A woman’s reproductive/market value goes DOWN as she gets older. Not saying there aren’t ANY “MILF’s” out there, but often times a woman who is in “decline” is at odds with how to deal with it and is often a bitter, castrating bitch. There are of course exceptions to this.

Integrity and self respect are important, but it’s not something that many people have at a younger age these days. Again, there are exceptions! But the pickings are slim.

[quote]Chushin wrote:
Something I’ve wondered about: Why would a guy want to spend time with a woman who does these alleged “shit tests?”

That just doesn’t sound like someone worth investing anything in.[/quote]

I’ve never met a woman (at least one that I would fuck) who did NOT do some kind of shit test…

[quote]angry chicken wrote:

[quote]EmilyQ wrote:

[quote]Chushin wrote:
So glad I’m married!

That women stuff seems so very, very complicated…

I can still remember way back when simply being a person who acted with integrity and self-respect was a pretty good way to find a woman of similar caliber. [/quote]

I don’t know, because that “simply being a person who acted with integrity and self-respect” thing seems to be working a charm for me, even in modern days. I have someone well able to provide, who makes my toes curl and who is proving to be a very good friend indeed. I’d rather spend time with him than anyone else, though I enjoy my girlfriends and workmates too.

[/quote]

Do you think in this day and age, that a man in his 20’s would be able to exhibit the same traits? I highly doubt it. PEOPLE evolve (assuming a positive trajectory is established early enough). A man in his 20’s is LITERALLY “half” the man he will become in his 40’s - in personality, experience, assets, etc… His market value goes up exponentially.

A woman’s reproductive/market value goes DOWN as she gets older. Not saying there aren’t ANY “MILF’s” out there, but often times a woman who is in “decline” is at odds with how to deal with it and is often a bitter, castrating bitch. There are of course exceptions to this.
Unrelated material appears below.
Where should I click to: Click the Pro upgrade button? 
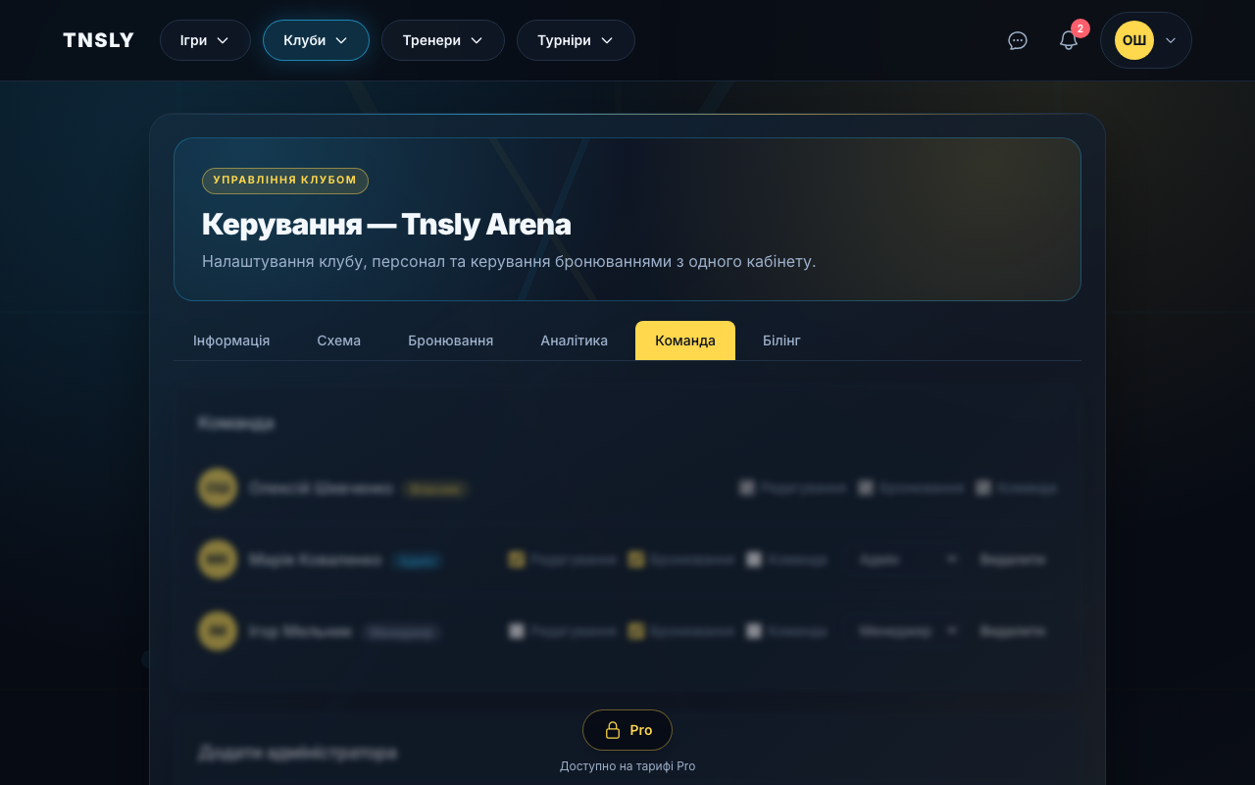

Integrity and self respect are important, but it’s not something that many people have at a younger age these days. Again, there are exceptions! But the pickings are slim.[/quote]

I don’t know what to say, AC, except that my experience has been very different from what you describe. I only date high earning men relative to my location. The only exception was the creepy hunter guy - a rebound from Tim, who was in local government here and who’d previously been on faculty at a US News top 25 college.

I only date fit men. Not buff, though the creepy hunter guy was that, but in decent shape and athletically inclined. Men who have a sport and practice it. Doesn’t matter what it is. Hockey could lose some weight, but he’s middle aged and can and does lead an active recreational life.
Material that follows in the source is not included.